--- Source records ---

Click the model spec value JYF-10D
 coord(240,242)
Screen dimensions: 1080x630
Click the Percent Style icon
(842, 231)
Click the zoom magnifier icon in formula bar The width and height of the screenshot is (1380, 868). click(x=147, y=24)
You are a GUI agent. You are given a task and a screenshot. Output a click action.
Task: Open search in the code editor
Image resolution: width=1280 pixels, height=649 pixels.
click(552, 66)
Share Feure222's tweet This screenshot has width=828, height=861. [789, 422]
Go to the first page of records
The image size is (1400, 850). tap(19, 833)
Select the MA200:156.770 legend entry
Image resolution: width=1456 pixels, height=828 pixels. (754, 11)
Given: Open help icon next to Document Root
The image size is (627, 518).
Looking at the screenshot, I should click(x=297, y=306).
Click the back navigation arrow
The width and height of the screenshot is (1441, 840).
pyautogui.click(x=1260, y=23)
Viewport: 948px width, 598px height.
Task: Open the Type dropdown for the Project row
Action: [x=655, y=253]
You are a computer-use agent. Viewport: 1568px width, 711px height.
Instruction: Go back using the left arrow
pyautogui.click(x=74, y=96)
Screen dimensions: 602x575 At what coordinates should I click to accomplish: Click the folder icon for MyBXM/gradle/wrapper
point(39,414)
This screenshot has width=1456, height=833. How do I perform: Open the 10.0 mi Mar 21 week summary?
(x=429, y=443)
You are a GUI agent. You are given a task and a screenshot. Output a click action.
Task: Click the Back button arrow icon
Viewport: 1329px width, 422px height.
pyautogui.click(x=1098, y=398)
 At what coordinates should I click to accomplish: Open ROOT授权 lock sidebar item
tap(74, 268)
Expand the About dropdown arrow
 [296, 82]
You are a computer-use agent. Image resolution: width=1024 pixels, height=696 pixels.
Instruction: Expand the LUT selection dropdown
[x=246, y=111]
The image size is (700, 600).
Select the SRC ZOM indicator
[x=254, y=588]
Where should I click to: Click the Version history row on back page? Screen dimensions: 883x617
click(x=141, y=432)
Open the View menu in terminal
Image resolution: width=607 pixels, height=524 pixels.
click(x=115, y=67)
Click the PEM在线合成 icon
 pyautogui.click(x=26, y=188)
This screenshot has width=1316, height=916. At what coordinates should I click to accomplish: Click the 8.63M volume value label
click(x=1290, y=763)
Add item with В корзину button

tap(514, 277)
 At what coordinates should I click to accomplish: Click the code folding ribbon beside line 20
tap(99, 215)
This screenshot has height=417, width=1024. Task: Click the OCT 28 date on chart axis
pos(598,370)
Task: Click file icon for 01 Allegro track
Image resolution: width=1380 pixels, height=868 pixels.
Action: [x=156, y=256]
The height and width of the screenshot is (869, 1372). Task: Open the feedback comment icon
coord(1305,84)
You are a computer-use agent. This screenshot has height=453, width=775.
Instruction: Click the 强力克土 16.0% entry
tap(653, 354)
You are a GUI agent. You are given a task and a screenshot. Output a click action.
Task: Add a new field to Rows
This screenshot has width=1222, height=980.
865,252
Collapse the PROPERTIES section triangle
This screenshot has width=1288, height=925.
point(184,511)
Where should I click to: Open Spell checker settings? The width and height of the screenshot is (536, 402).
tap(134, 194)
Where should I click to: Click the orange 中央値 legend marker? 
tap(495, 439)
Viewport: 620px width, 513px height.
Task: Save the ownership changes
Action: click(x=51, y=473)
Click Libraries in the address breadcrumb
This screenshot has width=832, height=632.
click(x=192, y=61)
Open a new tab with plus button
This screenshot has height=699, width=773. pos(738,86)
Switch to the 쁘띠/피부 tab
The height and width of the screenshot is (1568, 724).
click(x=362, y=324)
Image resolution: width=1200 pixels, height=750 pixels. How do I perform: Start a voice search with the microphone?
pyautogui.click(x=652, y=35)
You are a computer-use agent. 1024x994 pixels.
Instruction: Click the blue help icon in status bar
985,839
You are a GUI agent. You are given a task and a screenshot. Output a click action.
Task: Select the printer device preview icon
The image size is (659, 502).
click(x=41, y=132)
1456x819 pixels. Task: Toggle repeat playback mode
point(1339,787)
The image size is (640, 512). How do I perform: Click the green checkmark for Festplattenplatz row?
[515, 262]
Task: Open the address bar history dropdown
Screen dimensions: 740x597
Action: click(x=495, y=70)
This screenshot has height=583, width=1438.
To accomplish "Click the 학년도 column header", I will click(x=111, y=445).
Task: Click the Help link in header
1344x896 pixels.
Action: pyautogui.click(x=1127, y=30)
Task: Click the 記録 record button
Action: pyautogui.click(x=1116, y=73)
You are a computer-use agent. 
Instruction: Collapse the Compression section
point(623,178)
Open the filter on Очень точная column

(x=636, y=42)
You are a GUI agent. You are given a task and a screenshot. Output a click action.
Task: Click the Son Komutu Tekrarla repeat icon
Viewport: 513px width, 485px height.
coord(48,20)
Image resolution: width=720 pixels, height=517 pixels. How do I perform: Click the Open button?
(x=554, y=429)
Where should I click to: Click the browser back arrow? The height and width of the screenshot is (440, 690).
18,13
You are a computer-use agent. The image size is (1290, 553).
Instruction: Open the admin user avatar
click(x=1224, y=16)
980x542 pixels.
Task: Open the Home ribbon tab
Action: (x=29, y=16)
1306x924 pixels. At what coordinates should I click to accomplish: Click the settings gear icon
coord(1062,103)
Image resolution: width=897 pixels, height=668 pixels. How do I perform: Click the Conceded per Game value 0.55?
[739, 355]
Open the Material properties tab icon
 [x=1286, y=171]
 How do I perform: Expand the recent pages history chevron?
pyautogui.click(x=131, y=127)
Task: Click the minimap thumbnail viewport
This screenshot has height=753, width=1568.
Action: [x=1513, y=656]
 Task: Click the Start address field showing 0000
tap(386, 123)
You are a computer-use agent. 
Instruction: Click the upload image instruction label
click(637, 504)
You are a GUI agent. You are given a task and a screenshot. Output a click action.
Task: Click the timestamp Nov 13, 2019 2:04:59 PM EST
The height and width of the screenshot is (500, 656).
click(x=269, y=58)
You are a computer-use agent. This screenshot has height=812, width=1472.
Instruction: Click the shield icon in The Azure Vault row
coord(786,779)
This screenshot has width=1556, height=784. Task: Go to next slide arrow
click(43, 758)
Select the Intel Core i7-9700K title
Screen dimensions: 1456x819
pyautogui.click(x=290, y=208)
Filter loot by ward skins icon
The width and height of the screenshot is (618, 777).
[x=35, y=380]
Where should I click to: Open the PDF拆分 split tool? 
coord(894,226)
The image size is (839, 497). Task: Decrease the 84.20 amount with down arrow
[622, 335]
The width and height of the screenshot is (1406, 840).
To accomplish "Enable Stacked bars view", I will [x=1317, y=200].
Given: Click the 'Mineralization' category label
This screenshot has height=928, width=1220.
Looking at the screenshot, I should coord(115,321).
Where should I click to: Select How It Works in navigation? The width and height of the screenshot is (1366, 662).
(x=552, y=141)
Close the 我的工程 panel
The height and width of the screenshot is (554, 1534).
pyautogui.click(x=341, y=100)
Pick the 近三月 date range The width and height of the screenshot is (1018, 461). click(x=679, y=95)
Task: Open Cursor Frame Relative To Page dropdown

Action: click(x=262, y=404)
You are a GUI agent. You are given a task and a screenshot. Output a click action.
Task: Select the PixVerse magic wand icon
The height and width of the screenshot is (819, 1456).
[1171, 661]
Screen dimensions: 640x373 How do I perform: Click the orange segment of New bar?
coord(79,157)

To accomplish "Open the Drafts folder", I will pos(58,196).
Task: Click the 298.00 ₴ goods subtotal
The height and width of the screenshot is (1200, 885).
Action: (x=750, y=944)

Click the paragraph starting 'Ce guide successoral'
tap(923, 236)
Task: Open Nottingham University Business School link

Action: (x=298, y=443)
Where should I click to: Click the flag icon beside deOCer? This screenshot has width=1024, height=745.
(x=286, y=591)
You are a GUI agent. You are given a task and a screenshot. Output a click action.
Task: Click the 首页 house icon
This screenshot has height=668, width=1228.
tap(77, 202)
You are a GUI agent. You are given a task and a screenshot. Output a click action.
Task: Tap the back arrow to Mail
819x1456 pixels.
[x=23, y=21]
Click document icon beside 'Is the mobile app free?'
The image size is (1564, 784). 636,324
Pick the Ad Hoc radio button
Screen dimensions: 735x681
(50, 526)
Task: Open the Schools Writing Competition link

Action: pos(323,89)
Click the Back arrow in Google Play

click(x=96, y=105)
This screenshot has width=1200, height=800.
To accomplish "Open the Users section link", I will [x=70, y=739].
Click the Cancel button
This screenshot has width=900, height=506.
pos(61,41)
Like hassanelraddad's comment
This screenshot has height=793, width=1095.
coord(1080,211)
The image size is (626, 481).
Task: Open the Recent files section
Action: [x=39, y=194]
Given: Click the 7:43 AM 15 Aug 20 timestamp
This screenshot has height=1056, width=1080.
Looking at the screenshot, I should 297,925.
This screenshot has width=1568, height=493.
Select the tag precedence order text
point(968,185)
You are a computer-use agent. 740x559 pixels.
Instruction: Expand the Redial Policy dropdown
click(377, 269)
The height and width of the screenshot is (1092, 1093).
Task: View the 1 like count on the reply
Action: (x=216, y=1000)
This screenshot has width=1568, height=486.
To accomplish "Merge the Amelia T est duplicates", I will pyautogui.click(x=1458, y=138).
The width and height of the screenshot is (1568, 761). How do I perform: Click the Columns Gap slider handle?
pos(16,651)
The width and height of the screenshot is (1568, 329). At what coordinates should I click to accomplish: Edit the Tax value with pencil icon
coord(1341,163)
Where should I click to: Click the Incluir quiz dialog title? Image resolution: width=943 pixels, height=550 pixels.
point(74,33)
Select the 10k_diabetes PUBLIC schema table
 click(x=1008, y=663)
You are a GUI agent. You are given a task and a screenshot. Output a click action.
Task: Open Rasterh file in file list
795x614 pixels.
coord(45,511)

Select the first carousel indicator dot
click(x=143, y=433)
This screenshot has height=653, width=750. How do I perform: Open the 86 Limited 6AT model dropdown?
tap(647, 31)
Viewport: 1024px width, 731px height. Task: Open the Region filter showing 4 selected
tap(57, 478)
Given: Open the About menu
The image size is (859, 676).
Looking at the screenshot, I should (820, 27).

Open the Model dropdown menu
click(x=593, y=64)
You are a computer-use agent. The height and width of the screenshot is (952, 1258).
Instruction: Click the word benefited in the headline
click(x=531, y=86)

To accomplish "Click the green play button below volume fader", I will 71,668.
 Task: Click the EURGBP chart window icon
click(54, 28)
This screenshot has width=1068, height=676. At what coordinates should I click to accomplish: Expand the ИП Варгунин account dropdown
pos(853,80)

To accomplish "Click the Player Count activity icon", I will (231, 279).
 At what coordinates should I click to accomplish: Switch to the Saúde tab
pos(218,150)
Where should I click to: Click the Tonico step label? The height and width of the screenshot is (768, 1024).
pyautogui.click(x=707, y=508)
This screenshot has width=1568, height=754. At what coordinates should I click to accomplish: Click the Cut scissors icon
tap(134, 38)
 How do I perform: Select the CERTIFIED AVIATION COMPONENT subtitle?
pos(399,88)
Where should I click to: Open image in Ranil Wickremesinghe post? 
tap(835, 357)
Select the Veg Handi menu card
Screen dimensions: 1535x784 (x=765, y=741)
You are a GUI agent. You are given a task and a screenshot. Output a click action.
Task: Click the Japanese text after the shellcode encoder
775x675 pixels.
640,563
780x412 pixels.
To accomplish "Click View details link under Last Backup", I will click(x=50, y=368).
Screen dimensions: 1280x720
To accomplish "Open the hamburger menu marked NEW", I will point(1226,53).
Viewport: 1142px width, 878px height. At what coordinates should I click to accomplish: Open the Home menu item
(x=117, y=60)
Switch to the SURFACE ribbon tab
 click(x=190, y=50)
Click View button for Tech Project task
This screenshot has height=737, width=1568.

---

## The exercise
Reproduce the records verbatim, beginning at the line that contains "How do I perform: Select" and continuing through the final line of the records.

## Written reply
 How do I perform: Select the CERTIFIED AVIATION COMPONENT subtitle?
pos(399,88)
Where should I click to: Open image in Ranil Wickremesinghe post? 
tap(835, 357)
Select the Veg Handi menu card
Screen dimensions: 1535x784 (x=765, y=741)
You are a GUI agent. You are given a task and a screenshot. Output a click action.
Task: Click the Japanese text after the shellcode encoder
775x675 pixels.
640,563
780x412 pixels.
To accomplish "Click View details link under Last Backup", I will click(x=50, y=368).
Screen dimensions: 1280x720
To accomplish "Open the hamburger menu marked NEW", I will point(1226,53).
Viewport: 1142px width, 878px height. At what coordinates should I click to accomplish: Open the Home menu item
(x=117, y=60)
Switch to the SURFACE ribbon tab
 click(x=190, y=50)
Click View button for Tech Project task
This screenshot has height=737, width=1568.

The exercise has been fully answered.